Correcting Poor Formatting

Hyphenation and over-long lines
Characters and Manual Spacing

LaTeX does not invariably produce good looking output. To remedy this it can sometimes be useful to guide LaTeX in the formatting of individual characters, words, sentences, and pages. It is best to adjust with caution, making adjustments only to fix specific problems and limiting adjustments to the affected area.


Adjustments to formatting are best done late in the production process so that subsequent changes to content do not produce new problems.

This section provides an overview of common problems and summarizes methods which may be used to resolve issues related to formatting. Much more detail can be found in the Chapter 4, Customization chapter and the Appendix A, Dblatex XSL Parameter Reference and Appendix B, Dblatex Processing Instruction Reference appendixes. Be sure to look through these, especially the appendixes, to see whether there is an adjustment which will solve your particular problem. Of course the DocBook documentation should also be consulted to see if a DocBook attribute can be used to adjust document presentation.


Floats are figures, tables, examples, images, and so forth which do not necessarily appear in the output document in the location in which they appear in the DocBook source. The placement of floats can result in visually poor or otherwise undesirable output.

One direct approach is to use the informal versions of the affected DocBook elements. E.g. use informaltable instead of table. The informal elements do not float. Bear in mind though that informal elements do not appear in the table of contents.

The alternative to eliminating the float entirely is to make an adjustment by parameter, attributes, or processing instruction. For figure, example, and equation, you can play with these methods:

  • In a specific element, use the floatstyle attribute to specify the latex float placement policy. For example '[H]' tries to place the element where it is declared.

  • Use the parameter element.defaut.position to specify globaly the placement policy for this element.

Look at page for more details about the meaning of the placement choice letters.

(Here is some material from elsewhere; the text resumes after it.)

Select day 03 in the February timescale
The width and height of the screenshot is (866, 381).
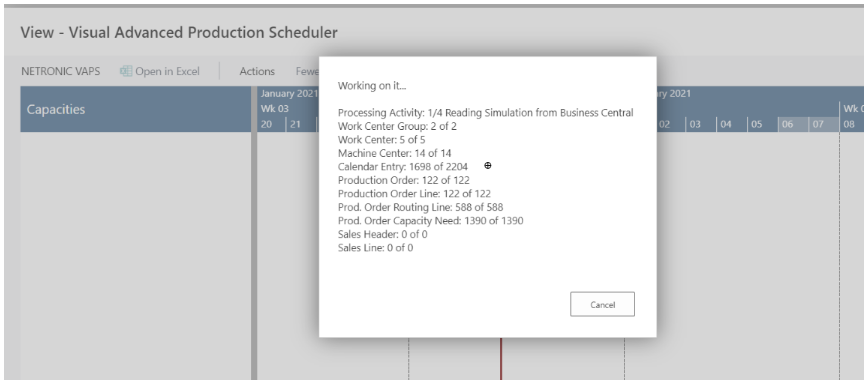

Placement problems with tables relate to their classification as a float. For resolution regarding these issues see the section on floats above.

Tables exceeding the length of a page, or tables that otherwise need to cross page boundaries, have special requirements. They must not be floats and must be rendered using the LaTeX longtable environment. Among the available controls are: use of a informaltable element in place of a table element, the table element's tabstyle attribute, the table.default.tabstyle parameter, the parameter.

It is worth mentioning that good typesetting design practice for tables generally calls for eliminating all vertical rules (the lines between columns) and most horizontal rules.

Better vertical placement of table horizontal rules can be obtained by providing values for the newtbl.format.thead and newtbl.format.tbody parameters. Depending on the font in use, a value like \rule{0pt}{2.6ex}\rule[-0.9ex]{0pt}{0pt} can be used for both parameters. This inserts a strut, a 0 width character, in each row of the table which pushes the horizontal rules upwards and downwards to provide adequate vertical spacing.


Placement of examples has the same issue than tables, that is, it is an element that can contain many materials and need to split over several pages. In this case it cannot be considered as a float.

To avoid an example floating and to allow it cover several pages, set the parameter example.float.type to none.

Hyphenation and over-long lines

LaTeX is generally very good at hyphenation, but this applies only to actual words. Technical writing may include long character sequences that are not actual words. Hyphenation failure will typically result in lines of text that flow past the expected right-hand edge of a line. In LaTeX terminology this is known as a overfull hbox.

The hyphenation.format parameter can be helpful to flag some formats for more agressive hyphenation.

Various adjustments can be made with the <?latex?> processing instruction to add raw latex directives and eliminate overfull hboxes but it often makes sense to address hyphenation problems directly. This can be done either on an ad-hoc basis, telling LaTeX how to hyphenate specific occurrences of words where a problem exists, or by telling LaTeX how to hyphenate words it does not know. The first method is accomplished by inserting soft hyphens into words in your DocBook source using the latex processing instruction. This is described in the the section called “Safe LaTeX Insertions” section.

To educate LaTeX as to how to hyphenate your special vocabulary a custom LaTeX style is required. Setting this up is described in the the section called “Customized LaTeX style” section. The LaTeX command to use is \hyphenation. For example \hyphenation{PostgreSQL trans-mog-re-fi-ca-tion} tells LaTeX that PostgreSQL should not be hyphenated and where to hyphenate transmogrification.

Finally, long URLs can cause over-long lines. Especially in footnotes. Using the LaTeX breakurl package is one way to solve this. This can be done with a custom latex stylesheet. See the section called “Customized LaTeX style”.

Characters and Manual Spacing

The <?latex?> processing instruction may be used to limit character kerning, the joining of pairs of characters.

The following DocBook entity declarations can be useful to control spacing. These may be declared in your DocBook DTD within the trailing pair of square braces ([]) or elsewhere. Once declared the entities may be used in your document text. E.g. Von&nbsp;Trapp puts a non-breaking space between Von and Trapp, ensuring that these two words will not appear on separate lines.